**What this exercise asks:**
• A. In the validation process text, who is leading the validation process?
• B. Please summarize the validation process text in two sentences.

**Document excerpt:**
The validation process  

This is the term used for the process of gathering information to inform the government’s decision regarding any potential extension of the benefits of a settlment in the claim, so that pay equity can be achieved across the wider community-based social sector for people in social work roles, beyond the five employers in the claim. 

SSPA is hopeful that this mahi will lead to a wider sector solution. This work is happening in parallel with completing the current claim. The current claim must be settled before Cabinet can consider extending the benefits of the settlement more broadly.

Extending the benefits of a pay equity settlement to people in social work roles across the community-based social sector will centre on a process called ‘validation’. The process, being led by Te Kawa Mataaho | The Public Service Commission, is about gathering information to inform a decision by Ministers. SSPA, the employer group, and the PSA are working closely with Te Kawa Mataaho in relation to this process of validation.

During the validation process, employers and employees in the sector are able to look at summaries of the work assessments undertaken in the current claim, and decide whether or not the work described is the same as, or substantially similar to their work.

If their work is the same or similar, they can then ‘opt in’ to provide further information and may be involved in any extension of the benefits of the claim. You can view a video of the Employer Webinar relating to the Validation Process here. The follow up Endorsement Survey for Employers is here. It is really important for employers of people in community social work roles to do this survey, so the Government can understand how far the potential extension of any settlement in the claim could and should reach. The Survey closes at 5:00pm on Thursday 16 June.

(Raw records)

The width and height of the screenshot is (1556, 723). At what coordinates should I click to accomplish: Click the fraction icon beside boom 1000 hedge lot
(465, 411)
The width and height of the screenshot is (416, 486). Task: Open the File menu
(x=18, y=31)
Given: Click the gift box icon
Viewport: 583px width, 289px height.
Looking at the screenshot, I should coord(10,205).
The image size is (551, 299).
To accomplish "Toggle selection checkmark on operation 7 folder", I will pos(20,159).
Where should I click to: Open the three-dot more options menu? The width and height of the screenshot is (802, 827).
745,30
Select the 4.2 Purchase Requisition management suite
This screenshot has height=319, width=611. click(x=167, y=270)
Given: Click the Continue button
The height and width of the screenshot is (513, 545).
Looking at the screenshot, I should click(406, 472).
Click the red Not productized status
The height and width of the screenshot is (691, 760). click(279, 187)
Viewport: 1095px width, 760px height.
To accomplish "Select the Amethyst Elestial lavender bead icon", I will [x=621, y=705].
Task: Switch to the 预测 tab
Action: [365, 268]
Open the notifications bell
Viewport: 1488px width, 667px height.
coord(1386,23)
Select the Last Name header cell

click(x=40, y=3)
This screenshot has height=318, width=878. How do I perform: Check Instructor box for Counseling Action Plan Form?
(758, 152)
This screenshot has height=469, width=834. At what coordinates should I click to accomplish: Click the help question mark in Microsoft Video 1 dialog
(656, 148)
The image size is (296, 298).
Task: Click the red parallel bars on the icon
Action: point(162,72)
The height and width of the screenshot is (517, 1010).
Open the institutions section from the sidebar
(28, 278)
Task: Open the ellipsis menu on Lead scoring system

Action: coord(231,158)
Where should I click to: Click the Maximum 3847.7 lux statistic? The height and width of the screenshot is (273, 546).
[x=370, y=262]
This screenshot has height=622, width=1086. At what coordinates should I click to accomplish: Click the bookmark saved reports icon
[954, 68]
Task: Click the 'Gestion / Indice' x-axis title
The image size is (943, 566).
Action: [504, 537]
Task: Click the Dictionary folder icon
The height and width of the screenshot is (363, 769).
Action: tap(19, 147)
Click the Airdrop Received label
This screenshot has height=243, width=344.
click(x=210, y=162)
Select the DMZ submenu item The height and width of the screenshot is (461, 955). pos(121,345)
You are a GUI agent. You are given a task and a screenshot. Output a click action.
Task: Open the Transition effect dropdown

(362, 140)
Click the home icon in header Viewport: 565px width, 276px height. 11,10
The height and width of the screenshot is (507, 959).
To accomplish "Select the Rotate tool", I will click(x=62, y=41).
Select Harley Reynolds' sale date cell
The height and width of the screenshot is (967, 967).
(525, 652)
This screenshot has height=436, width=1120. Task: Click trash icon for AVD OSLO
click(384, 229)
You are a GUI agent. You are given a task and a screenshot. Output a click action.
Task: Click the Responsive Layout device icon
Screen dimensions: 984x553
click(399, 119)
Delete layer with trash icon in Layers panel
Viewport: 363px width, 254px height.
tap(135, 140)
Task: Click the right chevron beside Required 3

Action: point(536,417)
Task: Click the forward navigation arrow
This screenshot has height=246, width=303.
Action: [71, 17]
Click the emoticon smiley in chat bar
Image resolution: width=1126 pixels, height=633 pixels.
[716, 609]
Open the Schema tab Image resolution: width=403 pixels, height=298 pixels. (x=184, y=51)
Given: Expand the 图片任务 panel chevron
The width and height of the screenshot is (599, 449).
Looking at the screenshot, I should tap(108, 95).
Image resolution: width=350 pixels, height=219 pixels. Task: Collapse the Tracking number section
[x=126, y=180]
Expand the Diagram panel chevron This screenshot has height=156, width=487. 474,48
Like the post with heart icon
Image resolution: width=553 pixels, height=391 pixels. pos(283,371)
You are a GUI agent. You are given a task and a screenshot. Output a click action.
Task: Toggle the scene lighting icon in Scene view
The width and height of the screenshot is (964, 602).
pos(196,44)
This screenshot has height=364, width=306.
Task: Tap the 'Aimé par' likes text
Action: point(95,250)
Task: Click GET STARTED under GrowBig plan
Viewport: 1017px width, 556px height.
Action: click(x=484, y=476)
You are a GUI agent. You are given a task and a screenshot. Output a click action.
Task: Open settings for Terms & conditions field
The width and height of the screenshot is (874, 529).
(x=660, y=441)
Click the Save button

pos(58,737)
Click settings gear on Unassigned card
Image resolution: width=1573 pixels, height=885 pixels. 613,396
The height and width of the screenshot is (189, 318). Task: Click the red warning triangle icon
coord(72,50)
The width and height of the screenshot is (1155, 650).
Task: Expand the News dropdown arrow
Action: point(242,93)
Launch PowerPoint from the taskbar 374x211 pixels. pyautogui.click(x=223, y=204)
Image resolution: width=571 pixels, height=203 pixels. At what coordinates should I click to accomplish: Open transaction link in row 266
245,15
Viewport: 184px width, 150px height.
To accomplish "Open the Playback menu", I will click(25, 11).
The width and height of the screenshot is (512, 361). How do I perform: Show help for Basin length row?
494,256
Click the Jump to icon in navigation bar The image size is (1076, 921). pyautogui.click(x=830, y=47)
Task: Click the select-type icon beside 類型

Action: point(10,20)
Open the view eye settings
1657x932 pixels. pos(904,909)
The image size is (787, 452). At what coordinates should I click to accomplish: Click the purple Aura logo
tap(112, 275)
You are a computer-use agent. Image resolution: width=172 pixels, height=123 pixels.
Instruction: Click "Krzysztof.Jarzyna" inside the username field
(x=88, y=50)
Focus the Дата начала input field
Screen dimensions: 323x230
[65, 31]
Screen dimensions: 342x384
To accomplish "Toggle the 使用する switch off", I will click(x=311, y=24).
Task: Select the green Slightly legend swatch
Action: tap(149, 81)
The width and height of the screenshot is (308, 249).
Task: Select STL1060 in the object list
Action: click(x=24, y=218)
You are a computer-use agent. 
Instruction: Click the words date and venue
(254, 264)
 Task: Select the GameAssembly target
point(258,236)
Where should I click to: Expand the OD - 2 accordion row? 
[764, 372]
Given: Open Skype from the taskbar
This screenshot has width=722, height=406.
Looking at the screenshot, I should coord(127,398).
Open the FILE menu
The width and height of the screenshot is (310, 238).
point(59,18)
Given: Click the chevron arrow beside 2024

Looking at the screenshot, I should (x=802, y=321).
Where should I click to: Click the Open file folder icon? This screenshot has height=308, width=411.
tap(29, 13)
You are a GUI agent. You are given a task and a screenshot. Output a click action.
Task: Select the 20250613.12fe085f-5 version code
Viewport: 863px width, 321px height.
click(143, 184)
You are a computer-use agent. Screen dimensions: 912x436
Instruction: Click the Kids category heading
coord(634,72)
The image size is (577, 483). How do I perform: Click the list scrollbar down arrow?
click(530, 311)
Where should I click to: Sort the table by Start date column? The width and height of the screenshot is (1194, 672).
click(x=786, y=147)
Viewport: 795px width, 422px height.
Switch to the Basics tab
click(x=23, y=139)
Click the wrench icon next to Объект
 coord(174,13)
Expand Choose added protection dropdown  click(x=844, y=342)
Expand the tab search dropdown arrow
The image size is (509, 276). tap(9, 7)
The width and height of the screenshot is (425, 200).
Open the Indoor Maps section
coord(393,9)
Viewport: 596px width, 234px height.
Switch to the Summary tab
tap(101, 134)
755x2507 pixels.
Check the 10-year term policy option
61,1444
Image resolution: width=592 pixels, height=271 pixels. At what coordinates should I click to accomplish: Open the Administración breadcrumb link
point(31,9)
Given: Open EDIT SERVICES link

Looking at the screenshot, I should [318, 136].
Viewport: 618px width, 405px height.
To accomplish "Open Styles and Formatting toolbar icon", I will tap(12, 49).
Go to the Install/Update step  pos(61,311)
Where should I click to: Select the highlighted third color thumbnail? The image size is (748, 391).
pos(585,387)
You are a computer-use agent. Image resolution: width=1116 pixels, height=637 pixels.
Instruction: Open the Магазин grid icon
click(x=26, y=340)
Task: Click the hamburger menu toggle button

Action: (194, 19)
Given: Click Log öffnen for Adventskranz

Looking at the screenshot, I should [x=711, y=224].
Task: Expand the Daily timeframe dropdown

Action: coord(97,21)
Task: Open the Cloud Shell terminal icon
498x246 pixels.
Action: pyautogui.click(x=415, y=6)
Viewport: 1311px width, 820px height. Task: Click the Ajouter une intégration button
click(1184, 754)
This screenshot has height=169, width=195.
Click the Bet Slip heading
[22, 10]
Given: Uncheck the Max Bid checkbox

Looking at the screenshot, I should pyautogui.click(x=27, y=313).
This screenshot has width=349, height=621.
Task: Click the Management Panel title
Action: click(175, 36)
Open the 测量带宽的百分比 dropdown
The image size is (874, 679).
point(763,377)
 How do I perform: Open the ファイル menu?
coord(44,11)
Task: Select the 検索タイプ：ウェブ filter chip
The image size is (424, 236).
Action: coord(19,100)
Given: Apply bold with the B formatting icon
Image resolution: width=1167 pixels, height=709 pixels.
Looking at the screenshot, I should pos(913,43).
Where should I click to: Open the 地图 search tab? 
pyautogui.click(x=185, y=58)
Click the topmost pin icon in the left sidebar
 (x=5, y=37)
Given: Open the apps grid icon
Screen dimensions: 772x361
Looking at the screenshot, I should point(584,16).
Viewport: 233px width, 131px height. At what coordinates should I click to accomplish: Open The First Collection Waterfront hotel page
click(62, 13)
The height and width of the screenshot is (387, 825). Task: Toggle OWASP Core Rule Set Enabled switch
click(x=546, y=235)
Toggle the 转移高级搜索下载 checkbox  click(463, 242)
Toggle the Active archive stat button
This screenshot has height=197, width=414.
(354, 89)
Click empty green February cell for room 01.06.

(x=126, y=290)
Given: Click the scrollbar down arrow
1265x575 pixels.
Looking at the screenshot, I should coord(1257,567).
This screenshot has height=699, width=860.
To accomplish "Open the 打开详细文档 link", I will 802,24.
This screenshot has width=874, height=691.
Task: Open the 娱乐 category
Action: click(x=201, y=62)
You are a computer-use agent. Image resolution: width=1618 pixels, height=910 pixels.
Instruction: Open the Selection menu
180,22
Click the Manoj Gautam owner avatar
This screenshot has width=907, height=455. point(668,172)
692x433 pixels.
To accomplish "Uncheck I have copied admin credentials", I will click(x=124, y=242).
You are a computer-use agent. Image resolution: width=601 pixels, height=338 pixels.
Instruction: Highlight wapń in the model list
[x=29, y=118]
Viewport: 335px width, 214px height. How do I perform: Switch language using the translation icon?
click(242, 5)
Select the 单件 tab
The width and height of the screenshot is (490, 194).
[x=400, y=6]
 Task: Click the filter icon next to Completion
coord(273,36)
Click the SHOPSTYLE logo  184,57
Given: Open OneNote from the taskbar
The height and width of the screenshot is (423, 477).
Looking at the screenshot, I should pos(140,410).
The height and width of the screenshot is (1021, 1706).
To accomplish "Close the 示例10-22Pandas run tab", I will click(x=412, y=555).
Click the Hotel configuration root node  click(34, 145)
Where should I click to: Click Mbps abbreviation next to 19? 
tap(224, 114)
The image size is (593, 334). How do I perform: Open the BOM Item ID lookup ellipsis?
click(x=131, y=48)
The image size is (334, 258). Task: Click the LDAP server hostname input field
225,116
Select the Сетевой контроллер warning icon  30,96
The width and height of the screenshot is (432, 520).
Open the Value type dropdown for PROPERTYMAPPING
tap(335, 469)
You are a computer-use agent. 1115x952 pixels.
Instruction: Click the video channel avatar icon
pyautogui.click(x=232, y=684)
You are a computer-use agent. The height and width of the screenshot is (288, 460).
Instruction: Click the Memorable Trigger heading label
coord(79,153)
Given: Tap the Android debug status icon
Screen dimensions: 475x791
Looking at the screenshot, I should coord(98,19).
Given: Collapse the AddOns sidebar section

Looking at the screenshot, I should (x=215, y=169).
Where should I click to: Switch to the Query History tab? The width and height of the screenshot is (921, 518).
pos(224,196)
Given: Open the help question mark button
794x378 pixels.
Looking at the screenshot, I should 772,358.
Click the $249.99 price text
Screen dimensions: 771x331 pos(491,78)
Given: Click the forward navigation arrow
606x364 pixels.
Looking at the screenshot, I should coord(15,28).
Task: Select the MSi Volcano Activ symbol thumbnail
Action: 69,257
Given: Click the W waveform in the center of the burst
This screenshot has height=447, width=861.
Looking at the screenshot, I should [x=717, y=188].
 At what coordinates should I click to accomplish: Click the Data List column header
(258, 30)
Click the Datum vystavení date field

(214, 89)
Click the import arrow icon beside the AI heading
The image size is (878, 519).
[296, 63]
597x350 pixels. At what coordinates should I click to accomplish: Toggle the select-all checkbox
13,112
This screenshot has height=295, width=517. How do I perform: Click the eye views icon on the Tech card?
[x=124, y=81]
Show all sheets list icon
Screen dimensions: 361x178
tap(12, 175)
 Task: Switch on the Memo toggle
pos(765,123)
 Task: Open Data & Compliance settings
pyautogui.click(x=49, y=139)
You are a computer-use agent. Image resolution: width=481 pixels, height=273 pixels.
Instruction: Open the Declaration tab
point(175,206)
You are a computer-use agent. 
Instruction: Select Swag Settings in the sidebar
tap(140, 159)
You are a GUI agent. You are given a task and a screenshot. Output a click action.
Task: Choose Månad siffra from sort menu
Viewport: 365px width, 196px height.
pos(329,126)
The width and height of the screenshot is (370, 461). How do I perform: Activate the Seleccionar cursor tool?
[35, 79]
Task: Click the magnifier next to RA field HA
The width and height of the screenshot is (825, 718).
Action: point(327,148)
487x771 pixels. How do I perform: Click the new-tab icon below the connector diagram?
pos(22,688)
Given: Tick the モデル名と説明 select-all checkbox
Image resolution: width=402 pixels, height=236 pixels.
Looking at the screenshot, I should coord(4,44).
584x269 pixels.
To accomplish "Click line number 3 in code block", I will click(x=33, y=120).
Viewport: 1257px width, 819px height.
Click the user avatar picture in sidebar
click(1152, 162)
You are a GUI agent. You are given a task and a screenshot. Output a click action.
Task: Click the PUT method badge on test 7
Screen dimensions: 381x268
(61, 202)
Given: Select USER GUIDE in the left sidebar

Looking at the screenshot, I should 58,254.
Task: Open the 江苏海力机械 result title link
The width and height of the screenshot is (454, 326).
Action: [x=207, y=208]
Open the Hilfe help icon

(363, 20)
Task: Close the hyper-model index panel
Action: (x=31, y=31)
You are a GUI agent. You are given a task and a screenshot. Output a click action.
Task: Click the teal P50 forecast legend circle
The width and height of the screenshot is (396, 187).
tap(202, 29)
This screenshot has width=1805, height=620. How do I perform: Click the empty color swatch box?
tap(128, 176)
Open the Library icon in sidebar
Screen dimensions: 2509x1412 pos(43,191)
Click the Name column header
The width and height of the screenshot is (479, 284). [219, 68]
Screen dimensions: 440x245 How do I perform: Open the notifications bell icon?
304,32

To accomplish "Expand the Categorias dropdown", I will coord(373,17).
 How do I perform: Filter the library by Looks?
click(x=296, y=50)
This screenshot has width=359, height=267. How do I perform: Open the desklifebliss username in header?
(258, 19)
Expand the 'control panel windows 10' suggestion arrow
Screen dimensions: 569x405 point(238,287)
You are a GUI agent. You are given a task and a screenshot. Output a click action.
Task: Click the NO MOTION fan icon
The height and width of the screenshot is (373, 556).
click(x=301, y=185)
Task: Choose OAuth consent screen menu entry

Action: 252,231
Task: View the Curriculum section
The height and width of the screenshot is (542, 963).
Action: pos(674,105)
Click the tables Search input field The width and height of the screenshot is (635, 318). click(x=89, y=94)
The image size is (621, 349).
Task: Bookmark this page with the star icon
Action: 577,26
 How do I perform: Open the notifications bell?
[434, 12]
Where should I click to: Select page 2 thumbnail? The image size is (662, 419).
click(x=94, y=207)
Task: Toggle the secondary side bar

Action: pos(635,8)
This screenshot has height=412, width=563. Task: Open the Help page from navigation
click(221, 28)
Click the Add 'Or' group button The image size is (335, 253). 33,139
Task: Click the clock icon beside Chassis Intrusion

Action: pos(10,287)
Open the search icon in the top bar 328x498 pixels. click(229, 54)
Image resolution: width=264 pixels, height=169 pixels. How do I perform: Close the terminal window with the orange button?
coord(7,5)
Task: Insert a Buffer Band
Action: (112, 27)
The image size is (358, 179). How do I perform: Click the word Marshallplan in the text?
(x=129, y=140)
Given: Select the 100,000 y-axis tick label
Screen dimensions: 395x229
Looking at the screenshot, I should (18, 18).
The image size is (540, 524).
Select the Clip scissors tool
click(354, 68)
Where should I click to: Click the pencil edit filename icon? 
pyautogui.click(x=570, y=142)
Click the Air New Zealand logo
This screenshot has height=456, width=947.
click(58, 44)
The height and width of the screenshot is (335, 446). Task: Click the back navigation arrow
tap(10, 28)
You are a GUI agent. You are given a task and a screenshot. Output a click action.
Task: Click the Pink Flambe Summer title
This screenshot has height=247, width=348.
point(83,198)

**Solutions to each task:**
• A. Te Kawa Mataaho | The Public Service Commission is leading it.

• B. Validation is a process led by Te Kawa Mataaho | The Public Service Commission that gathers information to inform a decision by Ministers on extending the benefits of a pay equity settlement to people in social work roles beyond the five employers in the current claim. Employers and employees in the community-based social sector can compare summaries of the claim's work assessments with their own work and, if it is the same or substantially similar, opt in to provide further information.